Part of the problem with the book is that it endeavours to discuss the law of fiduciaries in Australia comparing perspectives from England, Canada and New Zealand. Canada has been over-influenced with thought from the United States, and has diverged from the law of most Commonwealth countries, England has, in some instances gone on a frolic of its own which has usually been followed in New Zealand.  An Australian advocate who attempted to argue a case,
especially one who argued it in New South Wales or the High Court, on this basis would suffer acute embarrassment.
 
The classic example is the author’s treatment of exemplary damages in equity. There is a very
strong New South Wales Court of Appeal authority that this is contrary to principle. Indeed,
Heydon JA, now on the High Court, said in his judgment in that case (Harris v Digital Pulse Pty Ltd (2003) 56 NSWLR 298) that any step to adopt such a rule could only be taken in the High Court.

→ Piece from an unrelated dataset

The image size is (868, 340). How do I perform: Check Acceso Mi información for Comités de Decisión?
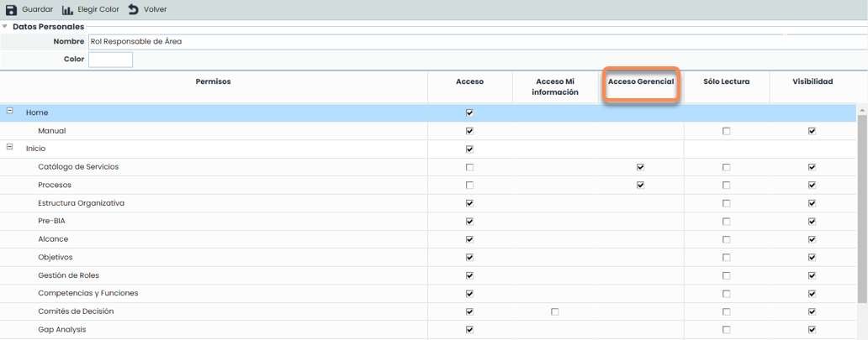[554, 311]
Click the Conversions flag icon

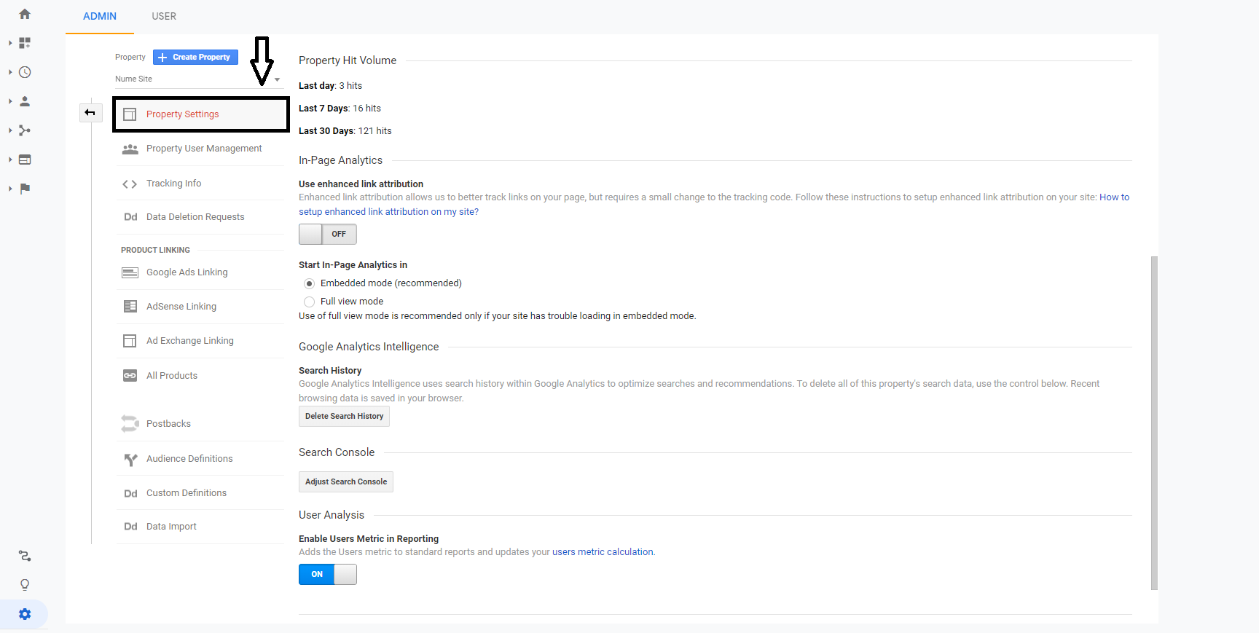click(25, 189)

However, the author, using the media neutral citation and ignoring the fact that it is reported in the official NSWLR (though he does acknowledge the FLR reference to the case in his table of cases) acknowledges that the majority of the New South Wales Court of Appeal so decided, but spends much more of his text extolling the dissenting judgment, an inconsistent New Zealand judgment and noting that those are more consistent with legislative provisions in the Corporations Act 2001 (Cth).
 
The book puts concepts in simple ways and this mostly is fine. However, sometimes this is at the
cost of ignoring contrary views. The most glaring example is the treatment of the decision of British & West Building Society v Mothew (for some reason only the Vol 2 reference is given in Ch 2 and the All ER reference is given in Ch 8 so that when one consults the index one can easily overlook half the references to the case). Although the author correctly says in Ch 8 that the High Court has yet to indicate a final view on Lord Millett’s basic approach in the case, his approach is rejected by many sound lawyers (though I should add this does not include myself). It would be nice to be told that the author’s view is probably the minority one. However, we are only told that in New Zealand the courts do not seem to worry about the difference between a fiduciary duty and common law negligence (a position rejected in Australia).
 
My verdict might be being reached through the spectacles of a New South Wales specialist in
equity and it may well be that other people may get more help from this volume than I have. If it does go into another edition in six years time or so, I hope that the author will build on the base of the material he has collected to make the work a more polished and comprehensive product than this first edition.